「誰一人取り残さない熱中症対策」カナリアのようにリスク警告する腕時計型デバイス:メンテナンス・レジリエンスTOKYO2024(2/2 ページ)
スタートアップBiodata bankが開発した熱中症対策ウォッチ「カナリア Plus」は、特別なセッティグが不要で、装着するだけで熱中症リスクを感知するとアラートで警告を発するデバイスだ。シンプル機構のデバイスは、熱中症対策ギアの新標準に成り得るのか。
シンプルな操作性で誰でも簡単に熱中症リスクを検知
カナリア Plusの最大の特長は、その使いやすさにある。操作方法は極めてシンプルで、作業前に本体側面のボタンを押し、緑のLEDランプの点滅(正常動作時は15秒に1度点滅)を確認した後に、腕時計のように腕に装着するだけで使用可能になる。BluetoothやWi-Fiなどで専用アプリに接続する必要がなく、すぐに熱中症対策を開始できる。
デバイス装着中に装着者(作業者)の身体から熱中症リスクを感知すると、赤い光を発するとともに本体が振動して警告を発する。
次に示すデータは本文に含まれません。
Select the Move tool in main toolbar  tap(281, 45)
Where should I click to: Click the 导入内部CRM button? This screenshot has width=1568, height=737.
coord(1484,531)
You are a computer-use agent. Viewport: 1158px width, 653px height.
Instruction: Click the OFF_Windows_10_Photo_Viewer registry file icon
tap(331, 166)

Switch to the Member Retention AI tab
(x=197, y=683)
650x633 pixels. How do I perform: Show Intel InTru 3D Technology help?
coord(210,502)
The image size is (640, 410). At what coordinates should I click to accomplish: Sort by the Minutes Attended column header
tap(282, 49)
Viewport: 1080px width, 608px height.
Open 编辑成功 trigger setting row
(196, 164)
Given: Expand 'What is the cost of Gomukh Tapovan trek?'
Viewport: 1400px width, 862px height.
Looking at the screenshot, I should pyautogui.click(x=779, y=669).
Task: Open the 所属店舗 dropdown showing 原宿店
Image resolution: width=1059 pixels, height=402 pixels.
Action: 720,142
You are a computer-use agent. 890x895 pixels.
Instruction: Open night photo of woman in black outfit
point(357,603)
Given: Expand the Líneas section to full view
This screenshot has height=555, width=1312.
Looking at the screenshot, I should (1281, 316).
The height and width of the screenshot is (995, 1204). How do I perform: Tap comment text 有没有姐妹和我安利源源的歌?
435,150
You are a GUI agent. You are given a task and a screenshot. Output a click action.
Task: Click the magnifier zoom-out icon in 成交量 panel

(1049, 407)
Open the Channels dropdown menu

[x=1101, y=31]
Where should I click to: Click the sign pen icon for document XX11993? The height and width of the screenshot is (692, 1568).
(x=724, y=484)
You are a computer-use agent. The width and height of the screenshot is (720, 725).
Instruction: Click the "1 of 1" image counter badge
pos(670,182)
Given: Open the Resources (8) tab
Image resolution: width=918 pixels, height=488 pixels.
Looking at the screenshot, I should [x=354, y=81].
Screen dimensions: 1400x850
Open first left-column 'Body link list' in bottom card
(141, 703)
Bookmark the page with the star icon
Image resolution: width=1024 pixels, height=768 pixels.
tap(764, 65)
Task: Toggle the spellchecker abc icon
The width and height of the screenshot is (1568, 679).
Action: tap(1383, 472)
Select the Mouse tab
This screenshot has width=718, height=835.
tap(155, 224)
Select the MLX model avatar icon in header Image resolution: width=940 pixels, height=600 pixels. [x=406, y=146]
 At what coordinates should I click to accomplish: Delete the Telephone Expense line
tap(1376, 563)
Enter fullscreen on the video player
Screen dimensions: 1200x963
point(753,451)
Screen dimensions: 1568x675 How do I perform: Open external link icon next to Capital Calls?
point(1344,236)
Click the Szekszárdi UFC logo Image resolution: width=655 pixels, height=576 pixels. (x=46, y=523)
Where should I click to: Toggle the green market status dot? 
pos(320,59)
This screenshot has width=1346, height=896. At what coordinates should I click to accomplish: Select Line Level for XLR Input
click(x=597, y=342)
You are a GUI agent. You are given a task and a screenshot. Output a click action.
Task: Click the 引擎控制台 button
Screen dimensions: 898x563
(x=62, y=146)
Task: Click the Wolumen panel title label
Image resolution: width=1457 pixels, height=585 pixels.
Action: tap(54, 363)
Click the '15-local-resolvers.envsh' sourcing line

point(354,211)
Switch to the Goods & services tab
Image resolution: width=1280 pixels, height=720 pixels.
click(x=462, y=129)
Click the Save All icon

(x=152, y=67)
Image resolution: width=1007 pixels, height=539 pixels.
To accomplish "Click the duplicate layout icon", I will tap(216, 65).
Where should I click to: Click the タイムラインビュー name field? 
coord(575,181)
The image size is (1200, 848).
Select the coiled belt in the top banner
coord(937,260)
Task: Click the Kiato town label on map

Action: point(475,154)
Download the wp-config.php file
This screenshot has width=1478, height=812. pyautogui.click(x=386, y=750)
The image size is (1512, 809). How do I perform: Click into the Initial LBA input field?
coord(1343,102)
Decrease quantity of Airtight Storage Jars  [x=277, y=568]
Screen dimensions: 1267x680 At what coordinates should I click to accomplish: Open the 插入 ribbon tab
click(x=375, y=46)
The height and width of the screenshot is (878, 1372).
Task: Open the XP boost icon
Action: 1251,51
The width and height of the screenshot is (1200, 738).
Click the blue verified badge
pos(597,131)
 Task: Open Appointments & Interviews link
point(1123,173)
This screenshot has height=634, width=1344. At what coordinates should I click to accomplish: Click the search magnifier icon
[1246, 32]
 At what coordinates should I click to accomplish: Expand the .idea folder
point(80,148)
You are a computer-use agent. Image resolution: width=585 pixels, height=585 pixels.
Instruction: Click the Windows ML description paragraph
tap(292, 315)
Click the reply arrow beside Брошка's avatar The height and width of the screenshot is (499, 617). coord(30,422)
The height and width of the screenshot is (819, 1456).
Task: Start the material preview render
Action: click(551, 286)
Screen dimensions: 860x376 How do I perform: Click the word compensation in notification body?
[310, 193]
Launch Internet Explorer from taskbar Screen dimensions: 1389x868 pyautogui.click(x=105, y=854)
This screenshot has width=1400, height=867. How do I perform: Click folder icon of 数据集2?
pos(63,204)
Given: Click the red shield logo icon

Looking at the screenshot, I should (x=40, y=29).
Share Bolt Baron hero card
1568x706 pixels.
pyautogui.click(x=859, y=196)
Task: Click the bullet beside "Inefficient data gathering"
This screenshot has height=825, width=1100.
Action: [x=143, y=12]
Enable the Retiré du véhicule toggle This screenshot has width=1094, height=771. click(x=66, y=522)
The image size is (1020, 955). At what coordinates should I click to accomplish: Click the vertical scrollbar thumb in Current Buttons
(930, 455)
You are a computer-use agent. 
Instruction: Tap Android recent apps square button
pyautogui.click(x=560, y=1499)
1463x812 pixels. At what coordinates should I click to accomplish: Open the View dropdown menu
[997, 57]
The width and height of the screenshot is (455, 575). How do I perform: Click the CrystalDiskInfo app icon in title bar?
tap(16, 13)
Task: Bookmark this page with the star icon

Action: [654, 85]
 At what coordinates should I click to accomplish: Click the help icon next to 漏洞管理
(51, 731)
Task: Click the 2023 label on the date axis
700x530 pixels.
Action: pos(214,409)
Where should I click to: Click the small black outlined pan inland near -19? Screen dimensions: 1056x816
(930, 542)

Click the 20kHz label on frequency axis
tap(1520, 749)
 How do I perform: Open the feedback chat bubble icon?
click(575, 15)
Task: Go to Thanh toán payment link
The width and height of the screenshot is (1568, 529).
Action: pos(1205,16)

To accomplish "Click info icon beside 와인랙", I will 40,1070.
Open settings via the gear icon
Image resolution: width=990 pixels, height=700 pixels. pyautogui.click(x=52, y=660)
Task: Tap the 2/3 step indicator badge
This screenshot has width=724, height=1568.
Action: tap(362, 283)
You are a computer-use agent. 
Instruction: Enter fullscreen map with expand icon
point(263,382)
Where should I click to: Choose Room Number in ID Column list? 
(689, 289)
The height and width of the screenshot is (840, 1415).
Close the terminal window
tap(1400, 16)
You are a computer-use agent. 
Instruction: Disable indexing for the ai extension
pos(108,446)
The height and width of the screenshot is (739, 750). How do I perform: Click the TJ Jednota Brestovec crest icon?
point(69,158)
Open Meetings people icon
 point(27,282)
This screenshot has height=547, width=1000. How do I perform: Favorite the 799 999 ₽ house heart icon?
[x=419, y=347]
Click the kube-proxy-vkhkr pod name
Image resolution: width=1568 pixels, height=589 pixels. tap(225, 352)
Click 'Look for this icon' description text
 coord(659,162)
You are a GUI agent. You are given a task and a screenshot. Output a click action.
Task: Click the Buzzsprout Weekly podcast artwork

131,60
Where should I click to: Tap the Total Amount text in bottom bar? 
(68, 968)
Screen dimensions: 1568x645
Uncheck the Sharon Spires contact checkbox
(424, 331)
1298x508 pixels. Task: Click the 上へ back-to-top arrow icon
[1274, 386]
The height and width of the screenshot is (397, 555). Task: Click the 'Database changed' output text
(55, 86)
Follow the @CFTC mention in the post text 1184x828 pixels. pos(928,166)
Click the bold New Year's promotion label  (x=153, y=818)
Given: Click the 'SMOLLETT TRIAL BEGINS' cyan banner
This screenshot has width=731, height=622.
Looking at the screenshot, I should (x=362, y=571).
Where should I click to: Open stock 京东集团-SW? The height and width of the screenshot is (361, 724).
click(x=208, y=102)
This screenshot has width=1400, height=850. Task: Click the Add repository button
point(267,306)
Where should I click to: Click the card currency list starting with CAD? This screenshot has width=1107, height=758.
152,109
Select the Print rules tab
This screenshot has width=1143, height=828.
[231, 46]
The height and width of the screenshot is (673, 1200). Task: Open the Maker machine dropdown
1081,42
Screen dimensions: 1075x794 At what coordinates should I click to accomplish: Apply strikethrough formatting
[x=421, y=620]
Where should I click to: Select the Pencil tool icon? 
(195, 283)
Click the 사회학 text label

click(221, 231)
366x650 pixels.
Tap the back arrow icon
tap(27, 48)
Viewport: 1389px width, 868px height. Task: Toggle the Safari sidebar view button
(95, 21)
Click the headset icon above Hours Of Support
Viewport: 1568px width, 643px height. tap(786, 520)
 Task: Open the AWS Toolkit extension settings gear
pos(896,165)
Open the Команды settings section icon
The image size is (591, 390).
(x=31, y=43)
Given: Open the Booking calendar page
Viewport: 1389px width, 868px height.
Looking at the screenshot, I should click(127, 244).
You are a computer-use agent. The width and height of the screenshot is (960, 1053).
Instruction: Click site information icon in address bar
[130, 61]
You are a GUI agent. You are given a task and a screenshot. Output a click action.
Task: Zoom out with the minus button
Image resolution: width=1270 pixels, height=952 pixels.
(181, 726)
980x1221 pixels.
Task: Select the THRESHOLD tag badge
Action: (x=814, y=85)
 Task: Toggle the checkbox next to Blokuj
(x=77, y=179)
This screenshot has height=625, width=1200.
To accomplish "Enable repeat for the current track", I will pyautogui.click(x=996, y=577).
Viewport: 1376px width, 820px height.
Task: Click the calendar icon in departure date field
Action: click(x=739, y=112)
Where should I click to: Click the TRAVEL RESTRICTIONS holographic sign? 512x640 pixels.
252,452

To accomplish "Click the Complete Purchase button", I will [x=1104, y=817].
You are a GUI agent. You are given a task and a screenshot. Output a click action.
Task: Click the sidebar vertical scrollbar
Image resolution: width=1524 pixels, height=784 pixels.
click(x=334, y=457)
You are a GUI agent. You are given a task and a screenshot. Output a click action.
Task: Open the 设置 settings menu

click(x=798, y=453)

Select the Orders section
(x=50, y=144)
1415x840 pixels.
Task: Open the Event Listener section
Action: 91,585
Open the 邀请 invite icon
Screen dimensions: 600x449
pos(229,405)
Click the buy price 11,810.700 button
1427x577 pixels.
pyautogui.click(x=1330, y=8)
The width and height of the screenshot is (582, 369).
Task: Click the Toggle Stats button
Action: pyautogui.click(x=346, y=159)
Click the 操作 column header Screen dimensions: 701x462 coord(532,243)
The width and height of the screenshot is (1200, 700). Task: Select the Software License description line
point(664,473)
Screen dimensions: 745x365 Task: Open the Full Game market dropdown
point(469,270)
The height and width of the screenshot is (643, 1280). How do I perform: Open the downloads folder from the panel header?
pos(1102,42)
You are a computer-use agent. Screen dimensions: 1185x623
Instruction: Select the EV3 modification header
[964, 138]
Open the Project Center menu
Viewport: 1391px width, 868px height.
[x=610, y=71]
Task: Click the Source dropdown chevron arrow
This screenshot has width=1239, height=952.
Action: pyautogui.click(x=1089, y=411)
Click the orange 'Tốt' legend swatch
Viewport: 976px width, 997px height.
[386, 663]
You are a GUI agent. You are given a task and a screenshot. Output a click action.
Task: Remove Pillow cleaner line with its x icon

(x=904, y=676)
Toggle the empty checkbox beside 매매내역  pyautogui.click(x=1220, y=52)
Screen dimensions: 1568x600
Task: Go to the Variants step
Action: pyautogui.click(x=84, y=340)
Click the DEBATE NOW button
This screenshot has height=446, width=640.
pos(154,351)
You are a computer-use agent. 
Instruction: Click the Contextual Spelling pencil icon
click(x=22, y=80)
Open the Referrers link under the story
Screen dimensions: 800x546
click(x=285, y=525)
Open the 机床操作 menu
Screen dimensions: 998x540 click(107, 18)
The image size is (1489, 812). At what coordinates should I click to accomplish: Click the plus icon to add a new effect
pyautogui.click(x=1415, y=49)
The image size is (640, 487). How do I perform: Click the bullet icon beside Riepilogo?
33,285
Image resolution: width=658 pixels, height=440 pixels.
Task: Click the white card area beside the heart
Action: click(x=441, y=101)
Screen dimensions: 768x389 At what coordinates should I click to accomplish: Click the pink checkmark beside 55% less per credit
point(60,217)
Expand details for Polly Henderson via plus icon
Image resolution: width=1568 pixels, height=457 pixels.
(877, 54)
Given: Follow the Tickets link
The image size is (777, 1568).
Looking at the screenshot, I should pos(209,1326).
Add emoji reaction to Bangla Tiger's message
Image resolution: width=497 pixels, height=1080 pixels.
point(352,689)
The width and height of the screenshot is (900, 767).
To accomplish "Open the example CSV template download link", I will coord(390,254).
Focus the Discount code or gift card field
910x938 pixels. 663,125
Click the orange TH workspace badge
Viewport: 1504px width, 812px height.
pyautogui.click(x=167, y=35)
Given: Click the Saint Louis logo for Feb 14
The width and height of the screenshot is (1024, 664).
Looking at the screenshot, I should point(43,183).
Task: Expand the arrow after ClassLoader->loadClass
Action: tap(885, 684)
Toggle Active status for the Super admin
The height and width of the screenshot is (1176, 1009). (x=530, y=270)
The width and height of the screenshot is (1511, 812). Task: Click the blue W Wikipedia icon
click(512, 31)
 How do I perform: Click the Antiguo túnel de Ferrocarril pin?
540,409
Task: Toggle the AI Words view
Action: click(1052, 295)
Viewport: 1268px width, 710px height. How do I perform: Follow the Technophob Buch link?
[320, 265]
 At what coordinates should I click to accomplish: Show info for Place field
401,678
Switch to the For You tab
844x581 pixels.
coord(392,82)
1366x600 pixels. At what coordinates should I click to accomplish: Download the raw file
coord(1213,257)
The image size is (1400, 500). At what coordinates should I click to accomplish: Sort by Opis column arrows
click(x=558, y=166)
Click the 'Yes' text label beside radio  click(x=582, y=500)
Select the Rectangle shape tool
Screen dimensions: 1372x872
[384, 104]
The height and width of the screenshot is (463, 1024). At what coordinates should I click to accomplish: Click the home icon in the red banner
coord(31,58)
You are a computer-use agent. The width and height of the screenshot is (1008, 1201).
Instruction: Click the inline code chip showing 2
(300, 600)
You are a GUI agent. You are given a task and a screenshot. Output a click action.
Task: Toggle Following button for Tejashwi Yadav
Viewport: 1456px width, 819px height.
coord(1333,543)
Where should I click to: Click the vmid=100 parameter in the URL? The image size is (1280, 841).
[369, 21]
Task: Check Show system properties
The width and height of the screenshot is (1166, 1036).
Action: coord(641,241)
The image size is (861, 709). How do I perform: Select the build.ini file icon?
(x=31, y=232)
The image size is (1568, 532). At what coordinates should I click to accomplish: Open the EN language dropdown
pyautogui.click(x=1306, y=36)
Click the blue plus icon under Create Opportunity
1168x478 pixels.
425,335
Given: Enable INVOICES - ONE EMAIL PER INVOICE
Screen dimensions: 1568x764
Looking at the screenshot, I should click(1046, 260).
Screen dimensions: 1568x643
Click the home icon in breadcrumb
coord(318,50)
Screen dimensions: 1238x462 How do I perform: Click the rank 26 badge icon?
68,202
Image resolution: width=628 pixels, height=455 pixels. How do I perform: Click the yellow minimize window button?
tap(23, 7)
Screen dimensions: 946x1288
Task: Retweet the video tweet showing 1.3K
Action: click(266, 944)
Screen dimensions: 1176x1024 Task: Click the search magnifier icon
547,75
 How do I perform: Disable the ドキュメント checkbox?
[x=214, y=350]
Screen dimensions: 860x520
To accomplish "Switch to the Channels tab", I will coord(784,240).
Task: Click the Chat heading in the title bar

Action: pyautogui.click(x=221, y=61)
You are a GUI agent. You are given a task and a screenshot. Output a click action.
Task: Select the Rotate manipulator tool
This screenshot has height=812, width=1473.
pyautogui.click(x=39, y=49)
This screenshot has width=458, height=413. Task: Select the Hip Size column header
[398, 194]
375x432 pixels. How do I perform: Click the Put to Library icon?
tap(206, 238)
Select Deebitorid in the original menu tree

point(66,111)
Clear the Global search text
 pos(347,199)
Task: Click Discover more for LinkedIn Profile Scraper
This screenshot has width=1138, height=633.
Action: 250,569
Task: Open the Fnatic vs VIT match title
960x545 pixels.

警告を受けた作業者は一時的に作業を中断し、塩分や水分の補給、休憩をとることで身体の状態を整える。作業者の状態が落ち着き、本体のランプが緑に戻ったら、再び現場作業に戻れる。
ブース担当者はカナリアのシンプルな機構の意図について、「複雑なデバイス操作を苦手とする作業者や日本語でのコミュニケーションに課題のある外国人労働者など、現場は多様化している。そうした作業者全員が熱中症対策から取り残されることがないように、誰でも簡単かつ即座に使用できることを重視した設計になっている」と説明する。
カナリアは内蔵バッテリー使い切りタイプで、電池交換や充電の手間も必要ない。内蔵バッテリーの持続時間は約5カ月と長く、厚生労働省が5月から9月まで実施する「STOP!熱中症 クールワークキャンペーン」の期間も動く。
熱中症対策の新たな標準へさらなる進化を遂げるカナリア
カナリアシリーズは、販売開始から国内外2000社を超える企業が利用している。その導入実績の裏には単なる機能性だけでなく、現場の実態に即した設計にあるようだ。ブース担当者は、「作業者は自ら休憩を申し出るのが難しい場合もある。カナリアのアラート機能で、客観的な指標に基づいて休憩の必要性を伝えられるようになり、結果として休憩がとりやすい環境が生まれる」とその効果を話す。
利用企業からも高い評価の声が寄せられている。例えば、日々多くの作業者が出入りする現場では、個々人の状態把握が課題となっていたが、カナリアの“装着するだけで熱中症対策”というシンプルな仕様により、管理の負担が大幅に軽減されたという。他にもデバイスの導入が作業者の予防意識の向上や予防行動の促進につながったなどの効果も報告されている。
好評につき、展示会開催時には既にカナリア plusの2024年度分の販売を終えており、現在は2025年度を受付中だ。また、2025年度モデルはさらなる性能向上も予定されている。
シンプルかつ十分な機能を持つカナリア。今後どのような進化を遂げるのか、注目だ。